The proposed prohibition on any earmarks in the fisca 2009 budget failed by a 71-29 margin. Bennett says he is proud of all the earmarks he has pushed through for Utah, and proud of the Senate for maintaining the constitutional right to the purse strings.
"Opposing earmarks is an attempt by some lawmakers to give the impression of fiscal responsibility when there is none," Bennett said in a statement. "Eliminating earmarks will not reduce overall federal spending, and yet earmarks have become the scapegoat for the government's lack of fiscal discipline."
The rise in the number of earmarks - in addition to several controversial ones like the so-called "bridge to nowhere" - has made them a dirty word in politics. This fiscal year alone, Congress earmarked 11,612 projects costing $17.2 billion, according to the government watchdog group Citizens Against Government Waste.
Hatch says he understands that some are opposed to earmarks, but believes that "limited congressionally directed spending" has often proved effective for getting federal dollars for local projects.

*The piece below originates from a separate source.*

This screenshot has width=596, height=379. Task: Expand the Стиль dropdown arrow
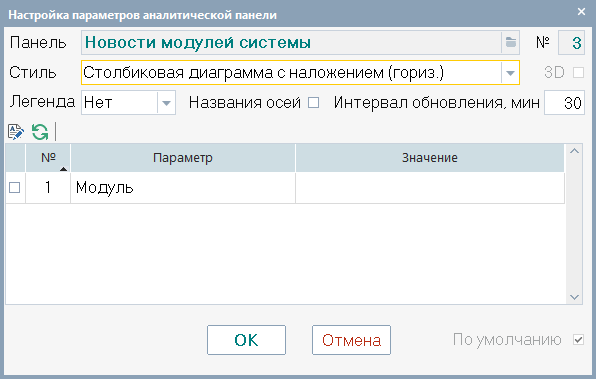(510, 73)
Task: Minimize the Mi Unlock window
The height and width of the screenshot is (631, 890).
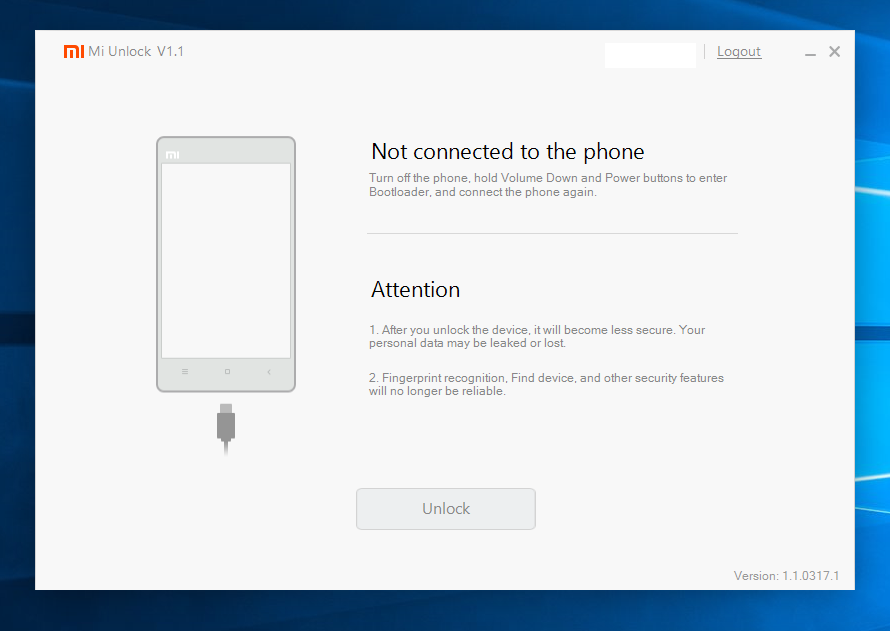Action: [x=810, y=53]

"Without this funding, federal spending priorities in Utah would be decided by bureaucrats and other non-Utahns instead of by our elected leaders and local officials," Hatch said.
Sen. Jim Demint, R-S.C., the moratorium's sponsor, said he was disappointed the Senate voted down the ban.

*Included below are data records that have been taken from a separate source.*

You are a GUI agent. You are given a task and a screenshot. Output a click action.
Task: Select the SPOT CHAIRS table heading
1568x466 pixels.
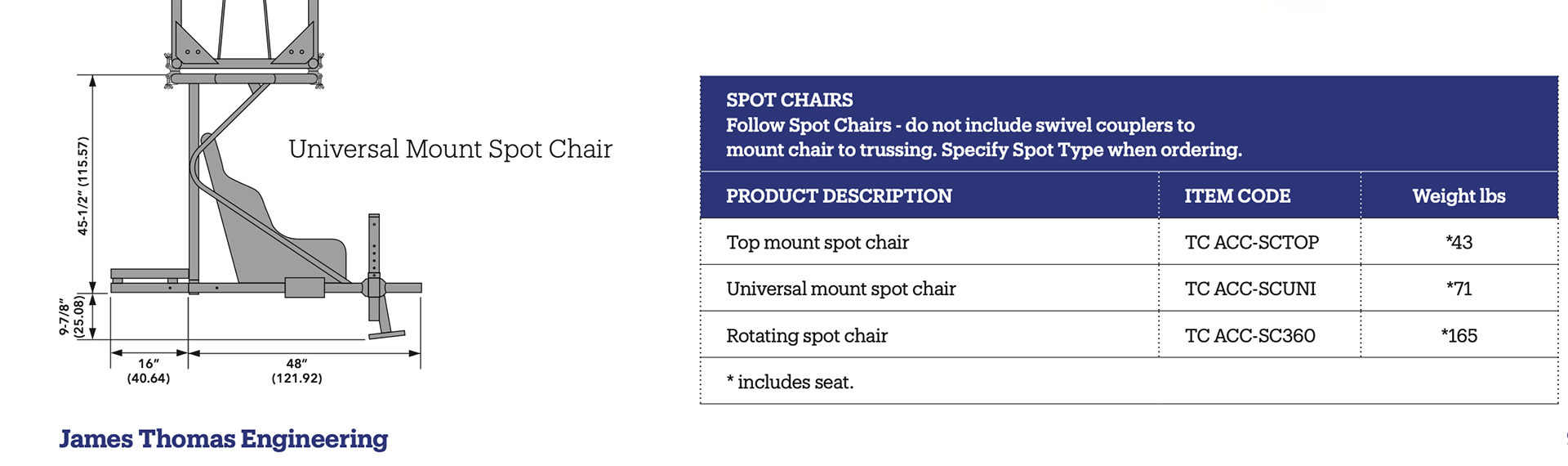(790, 100)
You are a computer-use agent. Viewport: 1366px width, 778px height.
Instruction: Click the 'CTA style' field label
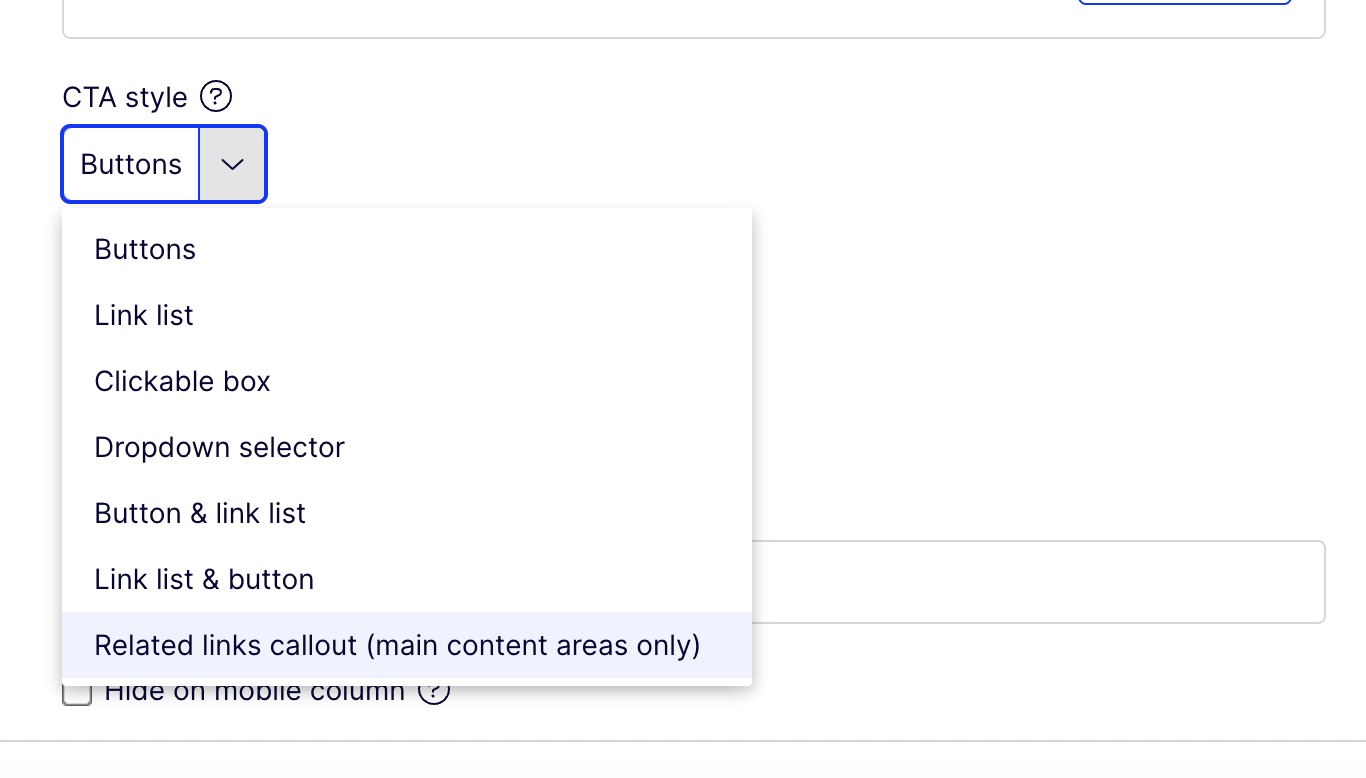[125, 97]
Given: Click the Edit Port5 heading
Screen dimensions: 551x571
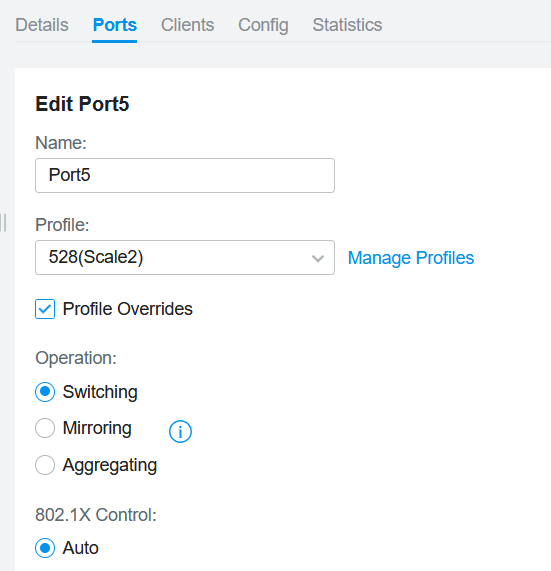Looking at the screenshot, I should click(82, 104).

On Thursday, "too many in Congress embraced the earmark favor factory and proved why we have the lowest approval rating in history," DeMint said. "Earmarks represent the worst of wasteful Washington spending. . . . Americans want the bridges to nowhere and earmark scandals to stop."
The Citizens Against Government Waste named all 71 senators who voted against the ban as its "Porkers of the Month."